The United Nations Convention on the Recognition and Enforcement of Foreign Arbitral Awards (the Convention) was adopted in New York City on June 10, 1958, and went into effect on June 7, 1959. The object of developing the Convention was primarily to enforce the arbitral awards which were non-domestic to the jurisdiction of enforcement. However, the drafting history reveals that at the concluding stage, the scope of the Convention was enhanced to also encompass the arbitration agreements and resultantly Article II was included in the Convention. The Convention was finally promulgated with two clear objectives: first, the enforcement of arbitration agreements as stipulated in Article II of the Convention; and second, the enforcement of foreign arbitral awards as provided in Articles III, IV, and V of the Convention.
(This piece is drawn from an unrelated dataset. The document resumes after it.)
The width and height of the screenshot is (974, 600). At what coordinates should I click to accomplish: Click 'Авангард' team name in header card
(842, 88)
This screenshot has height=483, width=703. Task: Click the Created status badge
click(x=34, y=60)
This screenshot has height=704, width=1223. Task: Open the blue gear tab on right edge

Article II of the Convention, while directing the Contracting States to recognize an agreement in writing under which the parties undertake to submit to arbitration does not distinguish between international and domestic arbitration agreements. Therefore, the first impression of Article II is that it embraces both types of arbitration agreements. However, the juristic comments and scheme[1] of the Convention clarify that the subject matter of Article II is merely the international arbitration agreement. It is for this reason that the Convention was promulgated to replace the Geneva Protocol[2] and Geneva Convention,[3] and the former in its Article 1 encompassed only those arbitration agreements which involved parties from two different States. Thus, the subject matter of the Convention in its Article II is an arbitration agreement which is either transnational or the one that is capable of producing an award which is non-national to the place of enforcement.
With regard to the enforcement of foreign awards, the Convention envisages a competent authority in each Contracting State to perform the job.[4] However, no such expectation is included for the enforcement of arbitration agreements. Article II of the Convention that deals with arbitration agreements in its subclause 3 uses the expression, “The court of a Contracting State, when seized of an action. . . .” The expression “The court” connotes any court and not any particular court desired by the Convention to deal with the arbitration agreements. Therefore, the enforcement of arbitration agreements remains a subject of domestic law in each Contracting State. Thus, every country can have its own mechanism of enforcing international arbitration agreements under its domestic law.
Pakistan signed the Convention on December 30, 1958; however, Pakistan being a dualist state had to legislate the Convention for its domestic implementation. That implementation of the Convention was made by Pakistan on July 14, 2005, through an ordinance.[5] However, after several renewals, the Convention was finally made the Act of the Parliament through “The Recognition and Enforcement (Arbitration Agreements and Foreign Awards) Act, 2011” (the 2011 Act).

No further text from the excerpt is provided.